Propyphenazone (known as isopropylantipyrine in Japan) is a derivative of phenazone with similar analgesic and antipyretic effects. Originally patented in 1931, propyphenazone is marketed as a combination formulation with paracetamol and caffeine for treatment of primary headache disorder.

==Serious adverse events==
Case reports have described acute inferior-wall myocardial infarctions characterized by low atrial rhythms (Kounis syndrome) secondary to propyphenazone use.

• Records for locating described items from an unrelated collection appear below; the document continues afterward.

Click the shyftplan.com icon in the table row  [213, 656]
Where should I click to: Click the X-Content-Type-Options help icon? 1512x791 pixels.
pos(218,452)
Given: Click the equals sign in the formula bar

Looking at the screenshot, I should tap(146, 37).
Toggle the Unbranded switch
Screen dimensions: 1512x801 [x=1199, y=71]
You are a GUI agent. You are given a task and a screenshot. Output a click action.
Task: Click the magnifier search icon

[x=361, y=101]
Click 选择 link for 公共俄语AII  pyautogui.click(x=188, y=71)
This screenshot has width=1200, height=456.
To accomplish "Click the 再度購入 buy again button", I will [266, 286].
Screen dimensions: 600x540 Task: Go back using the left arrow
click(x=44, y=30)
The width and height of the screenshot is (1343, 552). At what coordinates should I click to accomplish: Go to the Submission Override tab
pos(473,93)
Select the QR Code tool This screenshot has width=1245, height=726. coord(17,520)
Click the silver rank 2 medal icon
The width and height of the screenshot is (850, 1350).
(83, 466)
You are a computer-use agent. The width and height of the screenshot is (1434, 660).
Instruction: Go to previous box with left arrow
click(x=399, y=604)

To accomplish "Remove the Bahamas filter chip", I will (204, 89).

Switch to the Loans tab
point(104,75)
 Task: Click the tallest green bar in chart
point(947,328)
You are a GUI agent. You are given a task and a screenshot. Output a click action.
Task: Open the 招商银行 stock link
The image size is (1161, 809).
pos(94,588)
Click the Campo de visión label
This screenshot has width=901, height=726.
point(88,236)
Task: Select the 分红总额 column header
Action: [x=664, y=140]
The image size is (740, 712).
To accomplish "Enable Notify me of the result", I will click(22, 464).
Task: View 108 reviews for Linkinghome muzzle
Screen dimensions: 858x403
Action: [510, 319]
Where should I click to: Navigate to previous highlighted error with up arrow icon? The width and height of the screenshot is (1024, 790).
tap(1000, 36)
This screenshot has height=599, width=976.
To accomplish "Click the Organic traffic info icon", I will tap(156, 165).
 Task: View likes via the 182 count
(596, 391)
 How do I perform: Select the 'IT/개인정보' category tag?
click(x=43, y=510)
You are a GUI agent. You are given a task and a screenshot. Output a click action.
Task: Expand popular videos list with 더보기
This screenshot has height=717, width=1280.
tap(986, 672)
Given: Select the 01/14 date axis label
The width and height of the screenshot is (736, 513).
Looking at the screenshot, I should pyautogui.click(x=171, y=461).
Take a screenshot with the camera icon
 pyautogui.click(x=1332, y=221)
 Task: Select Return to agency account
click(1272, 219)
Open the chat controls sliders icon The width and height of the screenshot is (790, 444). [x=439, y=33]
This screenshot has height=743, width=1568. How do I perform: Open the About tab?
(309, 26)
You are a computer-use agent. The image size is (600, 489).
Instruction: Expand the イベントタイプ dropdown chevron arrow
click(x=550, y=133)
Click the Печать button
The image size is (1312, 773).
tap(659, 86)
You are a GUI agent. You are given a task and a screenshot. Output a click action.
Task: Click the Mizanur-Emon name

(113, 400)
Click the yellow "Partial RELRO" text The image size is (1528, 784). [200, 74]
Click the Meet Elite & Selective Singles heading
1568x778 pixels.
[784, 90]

== Excerpt from WHO comments ==

Propyphenazone, a pyrazolone derivative with anti-inflammatory, analgesic and antipyretic activity, was introduced in 1951 for the treatment of rheumatic disorders. As it is structurally related to aminophenazone it has been associated with severe blood dyscrasias. However, it cannot be transformed into potentially carcinogenic nitrosamines and has therefore been widely used as a replacement drug for aminophenazone. In certain countries, products containing propyphenazone have now been restricted in their indications, whereas in others they are still available, sometimes as over-the-counter preparations.

==Banned==
Propyphenazone is banned in some countries including Sri Lanka, Malaysia, and Thailand.

==Synthesis==

Ethyl 2-isopropylacetoacetate (1) and phenylhydrazine (2) are combined to form the pyrazolone ring in the intermediate (3), which is alkylated with methyl iodide to yield propyphenazone.